In this work, we have carefully modulated the perovskite composition and deposition process, enabling to boost the crystallinity by pushing the limit of Cs incorporation to 30% in FA_0.7Cs_0.3PbBr₃. The perovskite films exhibit outstanding structural stability tested for 28 days, with no evidence of phase segregation, as well as improved physical-chemical properties, in terms of suppressed non-radiative recombination associated with reduced trap density, as proven by temperature dependent photoluminescence (PL) studies. Our experimental findings have been supported by density functional theory (DFT) calculations, which predict the Cs segregation at high Cs concentrations.

In addition, to demonstrate the practical importance of this material, we have tested it as an active layer in solar cells. Perovskite solar cells have been developed showing a remarkably high Voc, beyond 1.3 V, and enhanced PV performances, providing a step further in the research towards high open circuit voltage (Voc) perovskite materials, a hot topic for tandem perovskite solar cell applications (see Table 1).
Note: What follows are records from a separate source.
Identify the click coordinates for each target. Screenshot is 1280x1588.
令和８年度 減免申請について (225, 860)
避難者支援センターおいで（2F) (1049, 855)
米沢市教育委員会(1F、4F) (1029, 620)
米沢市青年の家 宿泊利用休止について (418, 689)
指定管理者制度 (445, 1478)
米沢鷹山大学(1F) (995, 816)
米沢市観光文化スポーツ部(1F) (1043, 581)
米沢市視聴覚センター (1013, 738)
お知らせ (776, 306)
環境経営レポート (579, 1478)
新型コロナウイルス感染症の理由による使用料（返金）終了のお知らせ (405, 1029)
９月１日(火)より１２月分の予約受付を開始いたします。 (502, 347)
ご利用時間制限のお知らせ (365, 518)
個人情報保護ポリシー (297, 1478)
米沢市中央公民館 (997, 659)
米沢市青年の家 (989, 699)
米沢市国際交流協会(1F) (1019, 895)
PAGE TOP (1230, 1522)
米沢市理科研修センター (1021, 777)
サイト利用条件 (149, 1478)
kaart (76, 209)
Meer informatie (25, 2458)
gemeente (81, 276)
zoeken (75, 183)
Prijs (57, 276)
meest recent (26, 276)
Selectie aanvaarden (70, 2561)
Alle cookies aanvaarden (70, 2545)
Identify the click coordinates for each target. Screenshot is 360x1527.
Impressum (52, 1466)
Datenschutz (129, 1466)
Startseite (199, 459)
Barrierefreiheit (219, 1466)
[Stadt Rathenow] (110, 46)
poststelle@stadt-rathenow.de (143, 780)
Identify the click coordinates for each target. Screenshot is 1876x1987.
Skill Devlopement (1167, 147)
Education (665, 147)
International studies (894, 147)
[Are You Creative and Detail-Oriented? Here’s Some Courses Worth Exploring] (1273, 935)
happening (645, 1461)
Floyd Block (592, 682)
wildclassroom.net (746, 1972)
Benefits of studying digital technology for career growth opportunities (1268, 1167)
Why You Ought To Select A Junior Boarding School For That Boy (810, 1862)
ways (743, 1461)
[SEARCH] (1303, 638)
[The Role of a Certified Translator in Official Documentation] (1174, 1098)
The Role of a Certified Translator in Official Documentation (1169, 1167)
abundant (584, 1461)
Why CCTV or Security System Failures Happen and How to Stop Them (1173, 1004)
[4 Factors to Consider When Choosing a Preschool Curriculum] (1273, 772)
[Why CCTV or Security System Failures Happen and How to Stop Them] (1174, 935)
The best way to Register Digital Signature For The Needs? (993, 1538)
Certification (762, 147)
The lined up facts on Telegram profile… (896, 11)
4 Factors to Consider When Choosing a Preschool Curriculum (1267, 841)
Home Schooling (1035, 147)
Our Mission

Perovskite thin films have been prepared from a perovskite solution (1.2M) obtained by mixing FABr, CsBr, and PbBr₂ in DMSO. Various percentages of CsBr from x = 0, 0.1, 0.3, 0.5, 0.7, 0.9, and 1 have been tested to form FA_(1−x)Cs_xPbBr₃ thin films. Note that for Cs% > 50% the solutions present partial aggregation due to scarce insolubility of the CsBr in DMSO. This causes the formation of aggregates which prevents the deposition of a uniform film (see Fig. S1). The prepared perovskite precursors are spin-coated on the fluorine-doped tin oxide (FTO)/compact layer TiO₂ (c-TiO₂)/mesoporus layer TiO₂ (mp-TiO₂)/SnO₂ substrates at 1000 rpm for 10 s and 4000 rpm for 30 s. Instead of using the FA_(1−x)Cs_xPbBr₃ nanocrystal pinching method by using additives in the antisolvent as reported by Cho et al. for LED applications,⁵ we use a simple anti-solvent dropping process to wash out the DMSO and to induce an instantaneous crystallization of the perovskite film by adding chlorobenzene 6 s before the end of the spin-coating process. The films are finally annealed at 100 °C for 60 min. This results in a compact, pinhole-free thin film of FA_(1−x)Cs_xPbBr₃. The FA_0.7Cs_0.3PbBr₃ film shows closely packed grains with an average size of 315 nm (as shown in the supplementary material, Fig. S2).

First, we verified, both experimentally and theoretically, how the chemical composition of FA_(1−x)Cs_xPbBr₃ impacts on the optoelectronic properties of the film in terms of bandgap.

Figures 1(a) and 1(b) show the ultraviolet-visible (UV-VIS) absorption and PL spectra for the different FA_(1−x)Cs_xPbBr₃ at 0 < x < 1, along with a picture of the perovskite thin films on glass [see the inset of Fig. 1(a)] and the calculated bandgap. The FAPbBr₃ shows an absorbance edge at 2.273 eV, as retrieved from the Tauc plot in Fig. S3a. As we increase the fraction of Cs, the absorption band experiences a clear blue shift up to 2.311 eV, when x = 1 (see Fig. S3). The corresponding bandgap of the perovskite is gradually shifted to the higher energy from 2.27 to 2.31 eV. In fair matching, the normalized PL spectra [Fig. 1(b)] show a continuous shift upon varying the Cs/FA ratio. In Fig. 1(c), the theoretical predictions of the bandgap evolution are given for the structures relaxed with Perdew-Burke-Ernzerhof for solids (PBEsol) [and Perdew-Burke-Ernzerhof (PBE) in Fig. S4] density functionals. The overall trend is the increase in the bandgap upon Cs substitution into FAPbBr₃, which nicely agrees with the experimental data.^4,5 The fluctuations observed for PBE at 12%–20% of Cs are small and comparable with those induced by different orientations of the FA cation, demonstrating how the bandgap is sensitive to geometrical changes. Such a gradual shift is attributed to a fine geometrical effect influencing the crystal structure: Cs doping of the FAPbBr₃ structure reduces the Pb–Br–Pb angles [Fig. 1(d)], in line with the observed bandgap increase. The reduction in the Pb–Br orbital overlap due to the angle Pb–Br–Pb decrease pushes the valence band maximum and conduction band minimum toward lower energies and thereby increases the optical bandgap.^35,36 Notably, such widening of the bandgap is potentially highly beneficial for the construction of perovskite tandem solar cells.^37,38 Moreover, the introduction of Cs decreases crystallographic cell parameters and homogenizes the distribution of Pb–Br bond lengths, favoring structure stabilization [see Fig. 1(d) and Fig. S5].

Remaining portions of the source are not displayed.